● **Task details**: Nothing before the line containing "924x1307 pixels. At" belongs in the answer; quote that line and all lines after it through the end of the material, word for word.

● **Data supplied**:
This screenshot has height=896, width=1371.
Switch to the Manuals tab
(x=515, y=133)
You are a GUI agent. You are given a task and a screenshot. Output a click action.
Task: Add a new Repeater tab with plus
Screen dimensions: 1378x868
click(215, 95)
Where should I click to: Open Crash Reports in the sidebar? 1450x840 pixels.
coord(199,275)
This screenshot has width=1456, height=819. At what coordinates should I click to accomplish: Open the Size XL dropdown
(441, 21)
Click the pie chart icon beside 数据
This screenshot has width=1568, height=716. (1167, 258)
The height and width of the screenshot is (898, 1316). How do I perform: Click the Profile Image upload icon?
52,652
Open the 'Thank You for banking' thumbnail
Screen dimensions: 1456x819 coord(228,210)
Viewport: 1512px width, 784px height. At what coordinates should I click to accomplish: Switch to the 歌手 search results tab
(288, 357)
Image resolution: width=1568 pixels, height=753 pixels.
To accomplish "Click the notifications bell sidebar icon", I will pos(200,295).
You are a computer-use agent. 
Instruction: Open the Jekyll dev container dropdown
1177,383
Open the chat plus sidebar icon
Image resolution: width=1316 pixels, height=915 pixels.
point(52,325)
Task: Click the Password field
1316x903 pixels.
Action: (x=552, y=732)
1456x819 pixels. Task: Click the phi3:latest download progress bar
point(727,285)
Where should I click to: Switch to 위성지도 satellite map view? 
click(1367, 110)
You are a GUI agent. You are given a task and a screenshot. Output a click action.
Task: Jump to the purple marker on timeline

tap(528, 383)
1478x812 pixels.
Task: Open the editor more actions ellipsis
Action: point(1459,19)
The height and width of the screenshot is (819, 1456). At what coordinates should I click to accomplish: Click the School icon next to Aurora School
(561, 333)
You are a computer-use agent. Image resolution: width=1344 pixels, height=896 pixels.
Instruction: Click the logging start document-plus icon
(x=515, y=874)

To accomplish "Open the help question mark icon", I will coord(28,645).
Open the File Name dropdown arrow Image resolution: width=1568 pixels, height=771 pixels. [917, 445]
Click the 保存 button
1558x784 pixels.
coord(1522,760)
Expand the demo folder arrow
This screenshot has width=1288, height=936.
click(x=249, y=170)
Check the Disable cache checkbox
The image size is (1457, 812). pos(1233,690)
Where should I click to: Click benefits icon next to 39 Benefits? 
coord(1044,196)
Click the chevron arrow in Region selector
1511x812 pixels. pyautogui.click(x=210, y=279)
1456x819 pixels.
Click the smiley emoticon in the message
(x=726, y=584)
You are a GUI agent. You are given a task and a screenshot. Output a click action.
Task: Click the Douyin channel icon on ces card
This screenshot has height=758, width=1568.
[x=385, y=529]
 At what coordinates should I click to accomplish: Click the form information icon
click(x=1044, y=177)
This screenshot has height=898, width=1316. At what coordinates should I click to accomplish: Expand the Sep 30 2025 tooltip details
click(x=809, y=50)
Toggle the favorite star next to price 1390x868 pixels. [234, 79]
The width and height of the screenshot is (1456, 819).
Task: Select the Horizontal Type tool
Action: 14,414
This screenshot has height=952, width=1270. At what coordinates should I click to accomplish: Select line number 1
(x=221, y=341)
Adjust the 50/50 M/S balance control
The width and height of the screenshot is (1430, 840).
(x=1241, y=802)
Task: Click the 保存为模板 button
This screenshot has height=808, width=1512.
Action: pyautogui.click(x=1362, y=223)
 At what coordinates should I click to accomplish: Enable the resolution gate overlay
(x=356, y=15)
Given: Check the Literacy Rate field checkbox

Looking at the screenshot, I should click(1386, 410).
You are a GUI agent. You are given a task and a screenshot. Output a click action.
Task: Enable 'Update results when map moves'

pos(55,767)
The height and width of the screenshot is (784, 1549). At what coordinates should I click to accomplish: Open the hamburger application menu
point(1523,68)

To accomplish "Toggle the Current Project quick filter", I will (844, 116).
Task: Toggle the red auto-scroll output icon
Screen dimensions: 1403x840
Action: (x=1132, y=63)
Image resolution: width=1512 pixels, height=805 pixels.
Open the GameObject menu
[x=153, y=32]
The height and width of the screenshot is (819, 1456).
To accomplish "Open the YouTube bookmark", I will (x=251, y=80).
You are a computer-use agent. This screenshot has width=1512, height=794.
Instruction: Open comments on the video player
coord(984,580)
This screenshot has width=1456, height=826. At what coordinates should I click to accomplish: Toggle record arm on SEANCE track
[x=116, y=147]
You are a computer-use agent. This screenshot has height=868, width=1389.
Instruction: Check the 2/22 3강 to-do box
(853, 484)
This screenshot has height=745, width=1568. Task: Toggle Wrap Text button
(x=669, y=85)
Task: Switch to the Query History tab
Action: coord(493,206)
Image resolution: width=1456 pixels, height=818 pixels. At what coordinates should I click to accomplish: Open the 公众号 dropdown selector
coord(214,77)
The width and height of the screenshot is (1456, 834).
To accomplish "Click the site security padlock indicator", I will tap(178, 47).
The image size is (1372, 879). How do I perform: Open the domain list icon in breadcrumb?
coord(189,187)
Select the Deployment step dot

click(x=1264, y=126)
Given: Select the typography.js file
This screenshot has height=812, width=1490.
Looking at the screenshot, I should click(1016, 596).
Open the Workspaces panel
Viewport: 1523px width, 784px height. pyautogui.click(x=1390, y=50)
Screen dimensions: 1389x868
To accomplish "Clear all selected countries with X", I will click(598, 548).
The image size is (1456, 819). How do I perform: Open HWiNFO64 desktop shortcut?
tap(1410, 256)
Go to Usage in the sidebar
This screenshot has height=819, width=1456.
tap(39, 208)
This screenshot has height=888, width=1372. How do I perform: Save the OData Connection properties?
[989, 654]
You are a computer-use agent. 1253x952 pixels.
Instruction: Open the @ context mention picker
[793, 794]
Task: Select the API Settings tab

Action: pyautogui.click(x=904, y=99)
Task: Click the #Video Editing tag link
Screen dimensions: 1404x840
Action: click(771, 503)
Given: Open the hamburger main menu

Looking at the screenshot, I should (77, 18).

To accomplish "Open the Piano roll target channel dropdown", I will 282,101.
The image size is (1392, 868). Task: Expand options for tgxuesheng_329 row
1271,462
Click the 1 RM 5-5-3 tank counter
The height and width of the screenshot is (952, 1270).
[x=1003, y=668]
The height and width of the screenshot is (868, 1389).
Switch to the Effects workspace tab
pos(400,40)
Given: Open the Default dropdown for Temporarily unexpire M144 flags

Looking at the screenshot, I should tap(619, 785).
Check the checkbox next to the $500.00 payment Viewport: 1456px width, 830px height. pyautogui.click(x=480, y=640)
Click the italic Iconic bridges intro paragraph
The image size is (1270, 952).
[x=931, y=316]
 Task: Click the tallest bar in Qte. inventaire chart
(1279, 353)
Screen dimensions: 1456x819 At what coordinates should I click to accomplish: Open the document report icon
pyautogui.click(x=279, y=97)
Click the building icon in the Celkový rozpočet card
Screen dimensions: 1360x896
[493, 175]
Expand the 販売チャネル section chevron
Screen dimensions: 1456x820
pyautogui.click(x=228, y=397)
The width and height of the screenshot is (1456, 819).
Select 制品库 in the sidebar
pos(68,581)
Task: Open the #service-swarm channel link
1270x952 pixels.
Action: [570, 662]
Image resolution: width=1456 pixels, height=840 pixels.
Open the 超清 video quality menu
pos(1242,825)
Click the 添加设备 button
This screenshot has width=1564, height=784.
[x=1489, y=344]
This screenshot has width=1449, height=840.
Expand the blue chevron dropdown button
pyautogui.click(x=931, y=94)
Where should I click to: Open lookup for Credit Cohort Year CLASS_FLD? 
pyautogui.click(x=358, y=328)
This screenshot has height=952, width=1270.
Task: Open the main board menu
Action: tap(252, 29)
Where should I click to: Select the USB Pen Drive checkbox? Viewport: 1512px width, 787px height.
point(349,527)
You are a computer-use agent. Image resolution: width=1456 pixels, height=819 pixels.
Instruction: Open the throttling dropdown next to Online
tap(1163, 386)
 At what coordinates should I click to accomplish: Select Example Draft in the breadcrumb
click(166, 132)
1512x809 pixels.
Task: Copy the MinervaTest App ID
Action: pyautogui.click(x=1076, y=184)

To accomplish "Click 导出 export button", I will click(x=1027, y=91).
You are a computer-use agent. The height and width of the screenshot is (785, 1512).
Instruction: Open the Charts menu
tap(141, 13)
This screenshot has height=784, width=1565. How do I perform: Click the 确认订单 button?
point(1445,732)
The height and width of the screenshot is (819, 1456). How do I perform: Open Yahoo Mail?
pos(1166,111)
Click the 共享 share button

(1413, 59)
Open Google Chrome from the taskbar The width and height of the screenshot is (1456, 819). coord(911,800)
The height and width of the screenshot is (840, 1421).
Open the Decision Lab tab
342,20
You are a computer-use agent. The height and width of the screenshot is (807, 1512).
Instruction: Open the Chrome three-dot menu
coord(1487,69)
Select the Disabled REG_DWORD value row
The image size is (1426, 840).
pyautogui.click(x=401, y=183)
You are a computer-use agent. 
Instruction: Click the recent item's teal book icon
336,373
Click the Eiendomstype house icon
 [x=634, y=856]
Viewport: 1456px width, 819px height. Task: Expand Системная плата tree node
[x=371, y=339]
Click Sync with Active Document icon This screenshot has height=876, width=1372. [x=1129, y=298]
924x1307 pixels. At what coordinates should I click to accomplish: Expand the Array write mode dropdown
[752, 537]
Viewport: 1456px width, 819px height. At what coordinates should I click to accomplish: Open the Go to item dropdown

● **Task response**:
924x1307 pixels. At what coordinates should I click to accomplish: Expand the Array write mode dropdown
[752, 537]
Viewport: 1456px width, 819px height. At what coordinates should I click to accomplish: Open the Go to item dropdown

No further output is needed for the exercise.